### What is needed
Each line from the one containing "Task: Open the KOODA crazy short thumbnail" through the end of the data below is to be output verbatim, with no lines added or left out.

+++

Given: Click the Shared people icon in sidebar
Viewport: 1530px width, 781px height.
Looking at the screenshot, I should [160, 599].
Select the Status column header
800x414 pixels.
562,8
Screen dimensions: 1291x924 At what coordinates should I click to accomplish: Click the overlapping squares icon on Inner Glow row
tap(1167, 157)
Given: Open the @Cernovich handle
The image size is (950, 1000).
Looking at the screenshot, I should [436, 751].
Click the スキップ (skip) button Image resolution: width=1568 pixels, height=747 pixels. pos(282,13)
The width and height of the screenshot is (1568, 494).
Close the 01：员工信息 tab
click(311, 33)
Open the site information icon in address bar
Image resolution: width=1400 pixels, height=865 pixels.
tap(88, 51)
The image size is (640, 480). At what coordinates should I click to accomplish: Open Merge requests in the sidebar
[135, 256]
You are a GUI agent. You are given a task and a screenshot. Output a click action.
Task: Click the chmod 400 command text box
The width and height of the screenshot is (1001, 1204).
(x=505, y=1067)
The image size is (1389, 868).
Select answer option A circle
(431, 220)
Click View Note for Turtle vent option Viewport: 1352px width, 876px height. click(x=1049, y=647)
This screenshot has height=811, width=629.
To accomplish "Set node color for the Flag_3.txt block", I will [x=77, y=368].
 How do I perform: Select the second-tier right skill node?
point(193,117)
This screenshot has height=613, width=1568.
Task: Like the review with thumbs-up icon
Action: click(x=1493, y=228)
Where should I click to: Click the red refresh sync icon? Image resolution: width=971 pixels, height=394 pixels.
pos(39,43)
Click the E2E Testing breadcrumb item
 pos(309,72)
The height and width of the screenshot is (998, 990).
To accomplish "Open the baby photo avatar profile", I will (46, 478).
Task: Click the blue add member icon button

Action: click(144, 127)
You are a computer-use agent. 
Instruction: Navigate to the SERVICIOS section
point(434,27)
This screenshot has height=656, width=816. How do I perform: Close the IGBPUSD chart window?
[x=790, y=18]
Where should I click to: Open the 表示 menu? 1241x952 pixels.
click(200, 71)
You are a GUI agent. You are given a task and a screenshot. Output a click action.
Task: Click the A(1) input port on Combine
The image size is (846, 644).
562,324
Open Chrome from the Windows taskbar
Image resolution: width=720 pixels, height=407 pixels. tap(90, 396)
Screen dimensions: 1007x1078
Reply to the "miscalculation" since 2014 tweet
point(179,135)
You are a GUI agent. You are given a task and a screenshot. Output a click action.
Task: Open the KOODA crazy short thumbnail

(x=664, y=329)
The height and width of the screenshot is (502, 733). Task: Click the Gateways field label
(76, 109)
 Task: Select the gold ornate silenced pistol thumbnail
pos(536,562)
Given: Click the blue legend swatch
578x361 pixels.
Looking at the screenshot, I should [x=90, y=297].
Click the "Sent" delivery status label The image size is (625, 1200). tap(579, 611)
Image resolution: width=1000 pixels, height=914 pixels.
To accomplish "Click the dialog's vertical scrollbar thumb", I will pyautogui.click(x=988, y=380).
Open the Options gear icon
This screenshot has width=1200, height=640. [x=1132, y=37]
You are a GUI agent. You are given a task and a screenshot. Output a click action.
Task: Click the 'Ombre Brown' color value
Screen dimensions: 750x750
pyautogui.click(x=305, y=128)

+++

### Solution for this task
Task: Open the KOODA crazy short thumbnail

(x=664, y=329)
The height and width of the screenshot is (502, 733). Task: Click the Gateways field label
(76, 109)
 Task: Select the gold ornate silenced pistol thumbnail
pos(536,562)
Given: Click the blue legend swatch
578x361 pixels.
Looking at the screenshot, I should [x=90, y=297].
Click the "Sent" delivery status label The image size is (625, 1200). tap(579, 611)
Image resolution: width=1000 pixels, height=914 pixels.
To accomplish "Click the dialog's vertical scrollbar thumb", I will pyautogui.click(x=988, y=380).
Open the Options gear icon
This screenshot has width=1200, height=640. [x=1132, y=37]
You are a GUI agent. You are given a task and a screenshot. Output a click action.
Task: Click the 'Ombre Brown' color value
Screen dimensions: 750x750
pyautogui.click(x=305, y=128)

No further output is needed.